# Data supplied
=== Section Start ===
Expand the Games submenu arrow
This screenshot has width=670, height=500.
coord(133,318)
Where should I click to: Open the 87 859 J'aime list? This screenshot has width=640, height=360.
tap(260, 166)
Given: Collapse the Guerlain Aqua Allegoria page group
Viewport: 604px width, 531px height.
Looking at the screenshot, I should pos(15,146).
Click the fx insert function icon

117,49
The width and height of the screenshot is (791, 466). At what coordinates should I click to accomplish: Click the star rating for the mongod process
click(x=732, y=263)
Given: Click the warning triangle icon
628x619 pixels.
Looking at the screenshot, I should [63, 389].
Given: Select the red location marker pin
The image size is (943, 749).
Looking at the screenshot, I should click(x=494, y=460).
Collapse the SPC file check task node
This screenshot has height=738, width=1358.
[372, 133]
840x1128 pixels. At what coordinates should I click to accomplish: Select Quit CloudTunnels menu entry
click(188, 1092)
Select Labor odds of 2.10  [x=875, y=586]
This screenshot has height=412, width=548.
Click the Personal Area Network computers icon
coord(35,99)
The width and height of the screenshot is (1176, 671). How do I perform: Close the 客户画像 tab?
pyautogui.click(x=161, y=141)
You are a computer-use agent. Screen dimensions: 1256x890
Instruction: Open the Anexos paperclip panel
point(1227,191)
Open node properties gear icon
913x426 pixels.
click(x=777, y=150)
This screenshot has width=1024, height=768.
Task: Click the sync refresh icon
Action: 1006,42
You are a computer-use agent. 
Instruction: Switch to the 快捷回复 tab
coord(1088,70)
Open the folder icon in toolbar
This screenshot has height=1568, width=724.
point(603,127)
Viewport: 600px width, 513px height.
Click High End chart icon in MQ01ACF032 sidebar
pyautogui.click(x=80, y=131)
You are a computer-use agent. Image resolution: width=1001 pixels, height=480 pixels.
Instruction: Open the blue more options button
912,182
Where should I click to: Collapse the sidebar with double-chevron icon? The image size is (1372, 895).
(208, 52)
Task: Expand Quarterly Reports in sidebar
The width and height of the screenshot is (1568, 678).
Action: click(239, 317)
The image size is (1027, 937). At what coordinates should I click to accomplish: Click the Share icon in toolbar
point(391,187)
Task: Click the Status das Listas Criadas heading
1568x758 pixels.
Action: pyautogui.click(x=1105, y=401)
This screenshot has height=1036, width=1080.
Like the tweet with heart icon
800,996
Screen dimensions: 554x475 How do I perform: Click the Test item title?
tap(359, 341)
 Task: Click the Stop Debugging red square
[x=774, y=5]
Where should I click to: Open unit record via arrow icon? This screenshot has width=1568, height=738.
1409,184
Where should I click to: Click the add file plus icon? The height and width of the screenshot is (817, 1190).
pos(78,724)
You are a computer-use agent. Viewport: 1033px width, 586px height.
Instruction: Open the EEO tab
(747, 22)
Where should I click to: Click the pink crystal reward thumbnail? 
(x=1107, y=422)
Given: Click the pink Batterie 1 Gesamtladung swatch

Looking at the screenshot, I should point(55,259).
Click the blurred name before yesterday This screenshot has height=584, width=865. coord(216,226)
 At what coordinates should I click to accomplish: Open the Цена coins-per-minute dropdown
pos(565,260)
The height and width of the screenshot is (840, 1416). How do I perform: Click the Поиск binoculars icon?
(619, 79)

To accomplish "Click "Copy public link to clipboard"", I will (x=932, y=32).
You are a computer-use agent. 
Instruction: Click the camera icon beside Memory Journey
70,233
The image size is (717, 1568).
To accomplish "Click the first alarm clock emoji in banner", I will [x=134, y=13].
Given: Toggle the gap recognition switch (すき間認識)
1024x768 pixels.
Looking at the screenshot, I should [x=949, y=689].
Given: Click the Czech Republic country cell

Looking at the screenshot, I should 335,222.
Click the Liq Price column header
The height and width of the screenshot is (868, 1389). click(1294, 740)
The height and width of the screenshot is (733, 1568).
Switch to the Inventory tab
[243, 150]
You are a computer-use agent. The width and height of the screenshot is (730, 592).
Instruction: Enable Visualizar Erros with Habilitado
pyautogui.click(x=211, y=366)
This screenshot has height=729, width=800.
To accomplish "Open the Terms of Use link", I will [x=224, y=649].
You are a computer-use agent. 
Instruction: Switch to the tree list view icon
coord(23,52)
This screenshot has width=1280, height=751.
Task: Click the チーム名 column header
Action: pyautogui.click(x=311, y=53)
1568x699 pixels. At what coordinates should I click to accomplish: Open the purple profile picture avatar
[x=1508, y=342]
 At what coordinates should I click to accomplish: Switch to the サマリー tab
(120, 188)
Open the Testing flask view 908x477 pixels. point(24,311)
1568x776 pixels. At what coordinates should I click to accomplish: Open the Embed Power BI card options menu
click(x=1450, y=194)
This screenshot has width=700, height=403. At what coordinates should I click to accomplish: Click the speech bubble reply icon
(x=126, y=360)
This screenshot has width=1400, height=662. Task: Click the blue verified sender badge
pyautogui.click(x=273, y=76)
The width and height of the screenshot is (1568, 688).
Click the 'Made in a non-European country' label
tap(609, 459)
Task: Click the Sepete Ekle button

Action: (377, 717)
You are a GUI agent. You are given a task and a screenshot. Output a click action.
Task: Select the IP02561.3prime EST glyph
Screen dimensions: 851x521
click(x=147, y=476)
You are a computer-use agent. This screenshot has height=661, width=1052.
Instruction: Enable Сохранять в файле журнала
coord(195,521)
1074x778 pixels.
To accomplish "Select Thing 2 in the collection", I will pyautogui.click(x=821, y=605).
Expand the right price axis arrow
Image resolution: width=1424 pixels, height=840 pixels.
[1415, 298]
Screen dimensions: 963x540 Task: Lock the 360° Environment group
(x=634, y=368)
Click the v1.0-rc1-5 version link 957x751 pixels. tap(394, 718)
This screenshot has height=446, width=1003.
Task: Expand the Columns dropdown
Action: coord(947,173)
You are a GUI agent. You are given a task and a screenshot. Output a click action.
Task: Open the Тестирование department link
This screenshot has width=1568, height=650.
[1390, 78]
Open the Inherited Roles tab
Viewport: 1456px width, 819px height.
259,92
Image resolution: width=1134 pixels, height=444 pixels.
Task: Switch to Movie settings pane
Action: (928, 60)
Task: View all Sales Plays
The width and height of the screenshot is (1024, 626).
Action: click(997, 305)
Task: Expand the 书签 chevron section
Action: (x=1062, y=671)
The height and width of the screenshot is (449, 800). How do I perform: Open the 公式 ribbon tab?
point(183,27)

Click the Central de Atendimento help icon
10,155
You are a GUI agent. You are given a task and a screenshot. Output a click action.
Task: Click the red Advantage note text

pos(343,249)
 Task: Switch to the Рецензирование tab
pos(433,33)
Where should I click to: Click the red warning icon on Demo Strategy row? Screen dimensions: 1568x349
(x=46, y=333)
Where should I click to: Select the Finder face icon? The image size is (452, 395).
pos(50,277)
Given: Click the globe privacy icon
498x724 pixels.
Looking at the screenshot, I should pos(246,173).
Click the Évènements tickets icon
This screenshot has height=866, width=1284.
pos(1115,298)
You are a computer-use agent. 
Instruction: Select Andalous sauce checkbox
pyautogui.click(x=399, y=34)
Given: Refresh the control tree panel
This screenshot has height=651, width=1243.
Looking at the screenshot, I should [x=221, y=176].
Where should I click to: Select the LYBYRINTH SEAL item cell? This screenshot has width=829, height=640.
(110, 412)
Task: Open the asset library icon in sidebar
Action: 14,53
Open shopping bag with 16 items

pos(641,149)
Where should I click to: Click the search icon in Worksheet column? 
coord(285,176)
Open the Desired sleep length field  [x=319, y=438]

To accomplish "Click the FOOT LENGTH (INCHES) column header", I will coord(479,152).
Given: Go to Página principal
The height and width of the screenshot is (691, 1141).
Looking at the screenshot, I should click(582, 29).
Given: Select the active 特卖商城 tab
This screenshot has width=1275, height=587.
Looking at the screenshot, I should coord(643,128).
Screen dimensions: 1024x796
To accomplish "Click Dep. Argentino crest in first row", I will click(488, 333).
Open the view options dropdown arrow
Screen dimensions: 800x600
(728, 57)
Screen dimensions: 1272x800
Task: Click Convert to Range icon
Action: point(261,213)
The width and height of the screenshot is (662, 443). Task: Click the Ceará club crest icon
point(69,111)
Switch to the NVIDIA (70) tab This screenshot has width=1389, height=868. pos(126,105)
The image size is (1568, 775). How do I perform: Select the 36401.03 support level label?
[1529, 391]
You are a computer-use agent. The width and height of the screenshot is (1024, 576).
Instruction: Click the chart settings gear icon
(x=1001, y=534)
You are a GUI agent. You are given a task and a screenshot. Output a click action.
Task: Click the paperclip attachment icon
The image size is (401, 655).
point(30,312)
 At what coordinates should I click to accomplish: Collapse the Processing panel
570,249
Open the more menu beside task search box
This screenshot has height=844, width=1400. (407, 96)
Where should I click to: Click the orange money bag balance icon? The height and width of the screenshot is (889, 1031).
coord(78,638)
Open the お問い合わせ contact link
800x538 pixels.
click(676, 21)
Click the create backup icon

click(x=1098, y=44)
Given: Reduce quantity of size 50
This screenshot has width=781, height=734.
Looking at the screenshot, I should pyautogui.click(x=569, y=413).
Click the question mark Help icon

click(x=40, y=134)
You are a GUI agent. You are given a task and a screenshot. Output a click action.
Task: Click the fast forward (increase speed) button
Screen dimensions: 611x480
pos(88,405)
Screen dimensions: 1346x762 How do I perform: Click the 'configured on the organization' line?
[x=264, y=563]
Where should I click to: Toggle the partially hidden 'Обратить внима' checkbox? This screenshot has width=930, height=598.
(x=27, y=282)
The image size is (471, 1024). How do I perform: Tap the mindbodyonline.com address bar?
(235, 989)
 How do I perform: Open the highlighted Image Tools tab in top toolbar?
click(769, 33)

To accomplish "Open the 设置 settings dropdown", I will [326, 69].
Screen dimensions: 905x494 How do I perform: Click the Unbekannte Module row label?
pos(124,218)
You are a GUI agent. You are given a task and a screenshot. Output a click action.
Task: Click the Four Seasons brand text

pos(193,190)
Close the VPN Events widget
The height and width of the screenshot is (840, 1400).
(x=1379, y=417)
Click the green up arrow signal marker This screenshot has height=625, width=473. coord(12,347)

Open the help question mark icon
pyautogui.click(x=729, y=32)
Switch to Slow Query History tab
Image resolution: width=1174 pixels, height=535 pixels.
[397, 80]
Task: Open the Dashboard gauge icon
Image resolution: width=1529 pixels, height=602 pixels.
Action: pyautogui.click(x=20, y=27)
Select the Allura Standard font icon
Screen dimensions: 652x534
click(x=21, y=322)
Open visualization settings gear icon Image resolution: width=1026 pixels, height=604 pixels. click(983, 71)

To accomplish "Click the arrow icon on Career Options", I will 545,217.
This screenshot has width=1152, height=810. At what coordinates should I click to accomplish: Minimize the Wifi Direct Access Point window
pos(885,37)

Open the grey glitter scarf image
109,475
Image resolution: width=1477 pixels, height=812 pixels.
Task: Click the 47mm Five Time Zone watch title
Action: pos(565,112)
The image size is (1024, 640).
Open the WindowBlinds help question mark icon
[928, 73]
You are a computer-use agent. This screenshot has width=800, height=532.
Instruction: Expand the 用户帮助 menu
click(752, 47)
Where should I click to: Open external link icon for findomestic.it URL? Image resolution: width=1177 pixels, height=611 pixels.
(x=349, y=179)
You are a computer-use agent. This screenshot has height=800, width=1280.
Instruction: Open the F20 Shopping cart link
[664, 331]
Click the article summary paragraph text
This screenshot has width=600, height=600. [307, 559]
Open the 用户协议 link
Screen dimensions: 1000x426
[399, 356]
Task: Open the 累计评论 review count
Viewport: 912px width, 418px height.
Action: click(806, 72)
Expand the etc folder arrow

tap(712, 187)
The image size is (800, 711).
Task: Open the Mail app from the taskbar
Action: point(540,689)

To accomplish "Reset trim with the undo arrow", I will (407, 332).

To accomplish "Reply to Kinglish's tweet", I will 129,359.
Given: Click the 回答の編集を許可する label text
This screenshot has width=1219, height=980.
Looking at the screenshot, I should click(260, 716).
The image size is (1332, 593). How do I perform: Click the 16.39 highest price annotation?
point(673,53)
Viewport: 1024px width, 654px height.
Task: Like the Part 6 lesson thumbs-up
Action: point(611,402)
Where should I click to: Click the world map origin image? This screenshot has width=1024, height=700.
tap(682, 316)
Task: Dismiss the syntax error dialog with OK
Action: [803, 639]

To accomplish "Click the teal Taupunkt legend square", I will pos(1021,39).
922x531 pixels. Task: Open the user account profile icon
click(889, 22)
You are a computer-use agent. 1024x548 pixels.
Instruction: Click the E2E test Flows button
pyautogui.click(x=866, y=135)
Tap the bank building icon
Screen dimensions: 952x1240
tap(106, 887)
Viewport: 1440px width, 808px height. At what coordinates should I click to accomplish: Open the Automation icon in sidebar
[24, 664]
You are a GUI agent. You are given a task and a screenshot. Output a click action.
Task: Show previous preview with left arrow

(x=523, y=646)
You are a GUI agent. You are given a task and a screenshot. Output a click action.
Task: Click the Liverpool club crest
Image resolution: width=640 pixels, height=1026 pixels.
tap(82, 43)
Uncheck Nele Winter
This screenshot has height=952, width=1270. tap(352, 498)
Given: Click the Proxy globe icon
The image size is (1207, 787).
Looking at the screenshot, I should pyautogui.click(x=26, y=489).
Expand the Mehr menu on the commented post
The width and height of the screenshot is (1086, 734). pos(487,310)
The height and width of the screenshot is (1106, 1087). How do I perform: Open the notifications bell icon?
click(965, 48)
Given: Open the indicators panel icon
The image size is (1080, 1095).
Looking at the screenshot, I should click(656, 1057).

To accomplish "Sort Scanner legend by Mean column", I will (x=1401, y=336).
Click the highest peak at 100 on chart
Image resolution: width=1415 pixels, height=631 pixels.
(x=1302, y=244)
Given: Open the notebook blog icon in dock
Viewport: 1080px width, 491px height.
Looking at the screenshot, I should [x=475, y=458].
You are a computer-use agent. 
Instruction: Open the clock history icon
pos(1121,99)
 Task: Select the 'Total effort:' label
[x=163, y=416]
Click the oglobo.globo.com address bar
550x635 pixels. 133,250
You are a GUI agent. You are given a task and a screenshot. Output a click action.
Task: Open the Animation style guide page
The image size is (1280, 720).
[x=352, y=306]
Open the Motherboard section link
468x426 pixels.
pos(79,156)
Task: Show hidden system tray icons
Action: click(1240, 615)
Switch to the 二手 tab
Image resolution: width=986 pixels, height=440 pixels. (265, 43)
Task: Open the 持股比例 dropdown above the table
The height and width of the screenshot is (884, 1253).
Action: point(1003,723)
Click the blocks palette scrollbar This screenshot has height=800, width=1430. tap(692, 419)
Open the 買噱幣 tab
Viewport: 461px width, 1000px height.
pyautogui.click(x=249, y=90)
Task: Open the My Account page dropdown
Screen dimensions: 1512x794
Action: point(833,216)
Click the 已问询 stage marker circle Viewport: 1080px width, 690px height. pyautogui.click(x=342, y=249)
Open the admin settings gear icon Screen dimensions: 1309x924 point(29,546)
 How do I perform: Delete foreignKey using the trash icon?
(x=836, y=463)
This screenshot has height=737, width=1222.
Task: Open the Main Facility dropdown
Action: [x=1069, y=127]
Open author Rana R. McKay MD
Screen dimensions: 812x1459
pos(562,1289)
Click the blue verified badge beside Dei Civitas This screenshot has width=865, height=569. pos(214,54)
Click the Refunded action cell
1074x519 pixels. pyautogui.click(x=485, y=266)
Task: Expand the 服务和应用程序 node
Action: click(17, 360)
=== Section End ===
# Brief
Which lines above include the word "globe"? Return each one.

# Exercise response
Given: Click the globe privacy icon
Given: Click the Proxy globe icon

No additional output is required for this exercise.